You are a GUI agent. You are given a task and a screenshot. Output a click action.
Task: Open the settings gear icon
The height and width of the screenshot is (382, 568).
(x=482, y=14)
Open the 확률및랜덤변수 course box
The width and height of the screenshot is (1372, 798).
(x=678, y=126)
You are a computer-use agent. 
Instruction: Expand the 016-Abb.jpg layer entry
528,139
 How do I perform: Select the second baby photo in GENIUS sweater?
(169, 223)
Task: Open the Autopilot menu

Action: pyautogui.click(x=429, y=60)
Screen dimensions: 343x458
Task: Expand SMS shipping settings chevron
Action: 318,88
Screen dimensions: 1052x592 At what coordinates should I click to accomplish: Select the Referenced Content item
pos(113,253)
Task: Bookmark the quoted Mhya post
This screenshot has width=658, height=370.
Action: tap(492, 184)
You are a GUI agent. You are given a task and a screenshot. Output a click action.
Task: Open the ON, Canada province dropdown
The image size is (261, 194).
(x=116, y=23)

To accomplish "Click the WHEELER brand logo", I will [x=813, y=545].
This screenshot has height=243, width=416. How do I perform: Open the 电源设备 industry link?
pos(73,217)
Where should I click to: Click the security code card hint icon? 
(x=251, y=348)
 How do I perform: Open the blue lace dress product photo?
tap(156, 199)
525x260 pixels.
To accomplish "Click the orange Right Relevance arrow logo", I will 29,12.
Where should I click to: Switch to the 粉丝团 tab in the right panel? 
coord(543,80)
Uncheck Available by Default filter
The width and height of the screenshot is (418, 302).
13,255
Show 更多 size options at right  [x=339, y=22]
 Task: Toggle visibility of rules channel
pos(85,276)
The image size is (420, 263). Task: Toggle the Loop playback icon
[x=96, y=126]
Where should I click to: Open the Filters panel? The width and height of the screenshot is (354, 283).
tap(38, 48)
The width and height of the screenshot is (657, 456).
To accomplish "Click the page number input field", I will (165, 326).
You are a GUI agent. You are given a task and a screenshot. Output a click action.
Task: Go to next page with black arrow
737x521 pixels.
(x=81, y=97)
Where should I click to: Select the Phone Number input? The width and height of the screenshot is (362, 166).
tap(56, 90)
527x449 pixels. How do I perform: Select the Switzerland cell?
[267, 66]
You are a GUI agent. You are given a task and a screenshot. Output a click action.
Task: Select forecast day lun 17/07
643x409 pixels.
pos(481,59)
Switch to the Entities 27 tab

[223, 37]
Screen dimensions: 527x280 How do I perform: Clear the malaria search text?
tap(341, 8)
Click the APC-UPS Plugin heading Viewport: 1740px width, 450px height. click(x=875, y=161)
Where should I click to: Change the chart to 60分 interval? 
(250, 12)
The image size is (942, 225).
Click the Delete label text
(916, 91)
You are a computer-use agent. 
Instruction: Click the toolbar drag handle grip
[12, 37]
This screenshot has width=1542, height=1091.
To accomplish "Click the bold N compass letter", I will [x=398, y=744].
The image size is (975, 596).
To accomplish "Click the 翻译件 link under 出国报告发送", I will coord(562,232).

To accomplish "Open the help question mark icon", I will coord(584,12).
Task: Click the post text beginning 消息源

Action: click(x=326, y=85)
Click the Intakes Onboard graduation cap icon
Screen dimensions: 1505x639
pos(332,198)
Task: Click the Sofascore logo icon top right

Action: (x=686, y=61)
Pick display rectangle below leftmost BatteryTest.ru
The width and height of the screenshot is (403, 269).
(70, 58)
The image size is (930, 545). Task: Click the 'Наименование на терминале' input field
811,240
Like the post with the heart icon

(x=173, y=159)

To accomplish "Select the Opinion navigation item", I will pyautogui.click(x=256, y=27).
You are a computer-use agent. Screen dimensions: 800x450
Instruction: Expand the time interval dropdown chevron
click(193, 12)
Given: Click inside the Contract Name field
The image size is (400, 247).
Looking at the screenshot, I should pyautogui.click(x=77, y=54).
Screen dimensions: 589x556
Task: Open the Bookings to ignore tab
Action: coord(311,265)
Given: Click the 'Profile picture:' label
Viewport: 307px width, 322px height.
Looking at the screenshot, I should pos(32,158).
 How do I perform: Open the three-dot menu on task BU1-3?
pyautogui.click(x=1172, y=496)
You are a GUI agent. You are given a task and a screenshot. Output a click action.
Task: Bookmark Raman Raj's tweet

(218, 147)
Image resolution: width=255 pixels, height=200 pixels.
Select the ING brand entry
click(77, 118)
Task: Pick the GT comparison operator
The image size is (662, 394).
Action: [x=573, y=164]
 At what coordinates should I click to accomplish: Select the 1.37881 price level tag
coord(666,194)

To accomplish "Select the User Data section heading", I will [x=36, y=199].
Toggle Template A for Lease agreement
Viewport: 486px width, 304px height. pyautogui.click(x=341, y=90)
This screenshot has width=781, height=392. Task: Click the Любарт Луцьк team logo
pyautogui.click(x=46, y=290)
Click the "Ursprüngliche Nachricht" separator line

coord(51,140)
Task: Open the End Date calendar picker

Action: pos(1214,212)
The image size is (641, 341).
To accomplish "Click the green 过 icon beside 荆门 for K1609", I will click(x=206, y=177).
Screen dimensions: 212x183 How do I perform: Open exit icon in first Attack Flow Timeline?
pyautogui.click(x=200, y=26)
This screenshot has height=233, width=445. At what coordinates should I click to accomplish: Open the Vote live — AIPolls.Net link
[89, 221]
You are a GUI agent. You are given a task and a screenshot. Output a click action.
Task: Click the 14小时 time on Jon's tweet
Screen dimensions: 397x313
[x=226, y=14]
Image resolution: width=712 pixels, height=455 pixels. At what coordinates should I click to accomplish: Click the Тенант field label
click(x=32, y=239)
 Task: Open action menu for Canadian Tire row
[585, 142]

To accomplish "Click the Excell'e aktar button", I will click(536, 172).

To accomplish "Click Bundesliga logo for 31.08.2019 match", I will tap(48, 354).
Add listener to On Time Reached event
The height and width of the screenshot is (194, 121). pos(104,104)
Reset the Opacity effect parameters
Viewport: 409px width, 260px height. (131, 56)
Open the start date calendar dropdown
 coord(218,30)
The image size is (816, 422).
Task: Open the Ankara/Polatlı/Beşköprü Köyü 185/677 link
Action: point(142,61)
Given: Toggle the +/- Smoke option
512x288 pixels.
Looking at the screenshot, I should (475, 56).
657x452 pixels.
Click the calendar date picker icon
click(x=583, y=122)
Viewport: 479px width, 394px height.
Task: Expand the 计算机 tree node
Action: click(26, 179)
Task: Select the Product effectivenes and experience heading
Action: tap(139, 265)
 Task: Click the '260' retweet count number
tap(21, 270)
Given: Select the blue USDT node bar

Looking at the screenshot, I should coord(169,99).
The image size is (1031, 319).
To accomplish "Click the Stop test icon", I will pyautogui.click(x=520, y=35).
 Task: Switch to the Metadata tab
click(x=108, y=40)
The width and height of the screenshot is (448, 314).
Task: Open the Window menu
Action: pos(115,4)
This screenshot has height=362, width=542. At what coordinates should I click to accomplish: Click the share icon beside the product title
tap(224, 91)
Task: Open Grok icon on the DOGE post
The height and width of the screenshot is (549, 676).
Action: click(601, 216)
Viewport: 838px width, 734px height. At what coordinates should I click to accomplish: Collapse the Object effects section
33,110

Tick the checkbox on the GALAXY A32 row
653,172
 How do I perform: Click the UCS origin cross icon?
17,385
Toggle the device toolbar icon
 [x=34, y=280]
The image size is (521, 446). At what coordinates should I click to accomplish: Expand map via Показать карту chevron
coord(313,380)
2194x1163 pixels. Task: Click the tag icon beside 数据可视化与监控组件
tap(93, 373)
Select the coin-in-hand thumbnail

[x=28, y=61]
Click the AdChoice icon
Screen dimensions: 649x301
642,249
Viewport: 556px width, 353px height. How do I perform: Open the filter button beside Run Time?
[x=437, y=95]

:: Task objective ::
Copy out, from the material above, each line where the word "page" is present.

:: Result of this exercise ::
To accomplish "Click the page number input field", I will (165, 326).
Task: Go to next page with black arrow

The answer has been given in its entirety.